One goal of Product Information Management (PIM) is to facilitate that consumers of product information can find a product they are looking for. Facilitating that includes feasible functionality and optimal organization of data.
There is a whole industry making software that helps with searching for products as touched in the post Search and if you are lucky you will find.
However, even the best error tolerant and super elastic search engines are dependent on the data to search on and are challenged by differences in the taxonomy used by the one who searches and the taxonomy used in the product data.
As we are being better at providing more and more data about products that also makes issues in searching, as we are getting more and more hits of which many are irrelevant for the intention of a given search.
You can start by selecting in what main group of products you are looking for something and then drill down through a more and more narrow classification.
Again, this approach is challenged by different perspectives of product grouping and even if we are looking for standards, there are too many of them as described in the post Five Product Classification Standards.
The term traverse has (or will) become trendy with the introduction of graph technology. By using graph technology in Product Information Management (PIM) you will have a way of overcoming the challenges related to using search or drill down when looking for a product.

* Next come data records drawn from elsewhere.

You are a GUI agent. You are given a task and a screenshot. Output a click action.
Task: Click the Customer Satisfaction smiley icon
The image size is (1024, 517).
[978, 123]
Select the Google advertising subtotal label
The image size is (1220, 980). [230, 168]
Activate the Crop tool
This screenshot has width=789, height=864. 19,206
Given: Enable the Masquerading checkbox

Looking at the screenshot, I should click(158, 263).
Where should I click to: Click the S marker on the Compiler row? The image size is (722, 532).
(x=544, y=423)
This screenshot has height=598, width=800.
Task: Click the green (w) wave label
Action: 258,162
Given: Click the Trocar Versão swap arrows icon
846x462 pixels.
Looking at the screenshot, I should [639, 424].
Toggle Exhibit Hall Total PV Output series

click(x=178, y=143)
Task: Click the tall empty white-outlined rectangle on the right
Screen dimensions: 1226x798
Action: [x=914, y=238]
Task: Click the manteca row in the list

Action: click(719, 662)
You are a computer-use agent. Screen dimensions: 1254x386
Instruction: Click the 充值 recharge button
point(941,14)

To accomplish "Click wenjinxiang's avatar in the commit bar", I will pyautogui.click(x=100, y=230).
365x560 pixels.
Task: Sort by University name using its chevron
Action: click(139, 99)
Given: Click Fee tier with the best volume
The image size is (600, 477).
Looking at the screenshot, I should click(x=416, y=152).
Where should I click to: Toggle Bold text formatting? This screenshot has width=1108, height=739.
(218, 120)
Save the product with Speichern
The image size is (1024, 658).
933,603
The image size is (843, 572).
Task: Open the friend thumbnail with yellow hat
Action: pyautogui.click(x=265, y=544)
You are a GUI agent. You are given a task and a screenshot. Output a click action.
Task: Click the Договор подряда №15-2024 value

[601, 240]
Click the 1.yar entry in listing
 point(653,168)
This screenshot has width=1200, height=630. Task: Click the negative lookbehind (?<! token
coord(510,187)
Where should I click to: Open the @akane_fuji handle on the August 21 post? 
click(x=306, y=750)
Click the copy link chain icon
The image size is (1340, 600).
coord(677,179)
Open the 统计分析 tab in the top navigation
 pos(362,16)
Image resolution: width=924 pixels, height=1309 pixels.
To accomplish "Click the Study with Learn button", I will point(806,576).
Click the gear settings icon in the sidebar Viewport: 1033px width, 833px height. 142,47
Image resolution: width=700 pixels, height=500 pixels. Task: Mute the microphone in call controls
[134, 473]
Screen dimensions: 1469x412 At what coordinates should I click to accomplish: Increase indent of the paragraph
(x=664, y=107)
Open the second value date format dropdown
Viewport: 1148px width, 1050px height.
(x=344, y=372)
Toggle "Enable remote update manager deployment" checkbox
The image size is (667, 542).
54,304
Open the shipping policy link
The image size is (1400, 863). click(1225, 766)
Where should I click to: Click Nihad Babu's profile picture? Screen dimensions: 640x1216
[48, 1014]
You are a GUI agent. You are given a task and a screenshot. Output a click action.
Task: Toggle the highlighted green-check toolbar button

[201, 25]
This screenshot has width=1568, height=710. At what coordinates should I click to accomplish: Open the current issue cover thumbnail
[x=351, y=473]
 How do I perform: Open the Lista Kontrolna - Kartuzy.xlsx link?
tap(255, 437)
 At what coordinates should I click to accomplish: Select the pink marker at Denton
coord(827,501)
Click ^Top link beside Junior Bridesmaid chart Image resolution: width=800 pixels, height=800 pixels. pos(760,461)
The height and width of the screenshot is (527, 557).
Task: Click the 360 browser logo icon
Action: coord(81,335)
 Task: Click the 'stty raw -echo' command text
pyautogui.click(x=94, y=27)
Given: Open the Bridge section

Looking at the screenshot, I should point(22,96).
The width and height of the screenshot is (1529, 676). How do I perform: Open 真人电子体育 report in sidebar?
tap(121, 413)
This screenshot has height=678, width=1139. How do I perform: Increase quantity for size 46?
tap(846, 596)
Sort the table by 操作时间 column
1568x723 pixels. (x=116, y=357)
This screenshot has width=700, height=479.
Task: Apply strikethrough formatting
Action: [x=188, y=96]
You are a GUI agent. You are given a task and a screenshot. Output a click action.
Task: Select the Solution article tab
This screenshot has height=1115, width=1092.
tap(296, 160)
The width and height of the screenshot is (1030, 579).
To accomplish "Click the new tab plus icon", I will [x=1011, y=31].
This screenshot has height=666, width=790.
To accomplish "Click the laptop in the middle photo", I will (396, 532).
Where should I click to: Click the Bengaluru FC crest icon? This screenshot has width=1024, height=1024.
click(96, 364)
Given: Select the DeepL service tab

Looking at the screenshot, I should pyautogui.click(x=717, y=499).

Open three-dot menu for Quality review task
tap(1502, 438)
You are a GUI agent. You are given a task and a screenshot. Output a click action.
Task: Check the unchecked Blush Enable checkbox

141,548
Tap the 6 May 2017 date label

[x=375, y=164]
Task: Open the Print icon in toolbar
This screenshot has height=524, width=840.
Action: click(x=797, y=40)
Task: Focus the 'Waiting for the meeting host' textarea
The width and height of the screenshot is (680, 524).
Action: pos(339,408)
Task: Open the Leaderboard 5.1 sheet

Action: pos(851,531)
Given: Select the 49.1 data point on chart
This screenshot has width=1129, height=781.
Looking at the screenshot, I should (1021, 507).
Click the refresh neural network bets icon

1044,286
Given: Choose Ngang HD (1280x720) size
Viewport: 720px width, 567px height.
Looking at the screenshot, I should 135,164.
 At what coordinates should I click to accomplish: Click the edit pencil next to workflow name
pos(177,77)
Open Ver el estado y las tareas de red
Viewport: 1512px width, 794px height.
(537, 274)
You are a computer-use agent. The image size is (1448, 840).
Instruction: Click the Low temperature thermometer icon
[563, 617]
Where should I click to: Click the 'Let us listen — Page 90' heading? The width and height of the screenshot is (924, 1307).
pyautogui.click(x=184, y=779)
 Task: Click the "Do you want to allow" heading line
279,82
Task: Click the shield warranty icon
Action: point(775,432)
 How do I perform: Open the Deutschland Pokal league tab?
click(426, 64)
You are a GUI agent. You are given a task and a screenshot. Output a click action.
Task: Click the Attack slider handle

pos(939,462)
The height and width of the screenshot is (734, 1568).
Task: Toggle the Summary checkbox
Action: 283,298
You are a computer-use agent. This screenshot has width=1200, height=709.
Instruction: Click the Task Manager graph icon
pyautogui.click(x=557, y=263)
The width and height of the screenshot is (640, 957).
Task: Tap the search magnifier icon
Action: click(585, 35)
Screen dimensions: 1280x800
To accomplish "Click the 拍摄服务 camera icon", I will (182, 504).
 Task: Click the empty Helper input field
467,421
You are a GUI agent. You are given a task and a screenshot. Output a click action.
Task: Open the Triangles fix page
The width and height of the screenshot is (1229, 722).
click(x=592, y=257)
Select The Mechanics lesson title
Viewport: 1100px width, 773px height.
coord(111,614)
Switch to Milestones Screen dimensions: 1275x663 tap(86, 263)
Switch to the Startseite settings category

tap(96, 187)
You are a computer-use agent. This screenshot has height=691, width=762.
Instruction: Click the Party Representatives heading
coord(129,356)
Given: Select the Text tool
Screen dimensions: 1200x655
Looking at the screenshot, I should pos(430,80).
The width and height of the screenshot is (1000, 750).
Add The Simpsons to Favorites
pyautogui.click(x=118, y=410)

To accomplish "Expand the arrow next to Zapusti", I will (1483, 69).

Finding a product has in many use cases the characteristic of that we know some pieces of information and want to find a product that match those pieces of information, but often expressed in a different way. This fit very well with the way graph technology works by having a given set of root nodes from where we traverse through edges and nodes (also called vertices) until we end at reachable nodes of the wanted type.
In doing that we will be able to translate between different wording, classifications and languages.
At Product Data Lake we are currently exploring – or should I say traversing – this space. I will very much welcome your thoughts on this subject.
This is very interesting, is it something you’re working on with live product data? Would be good to see some actual use cases in operation
Thanks for commenting Richard. We are currently testing different tools and approaches in sandbox in order to deploy in the right way in live production.
Henrik – Have you considered the possibility that Search and Facets (of a Product – or any other area of interest) are related? The problem, for example, that most taxonomies have is they fail to realize that universal classifications have to work along side specific categories.
Indeed John, I see this as a huge challenge as well. And something we have to deal with.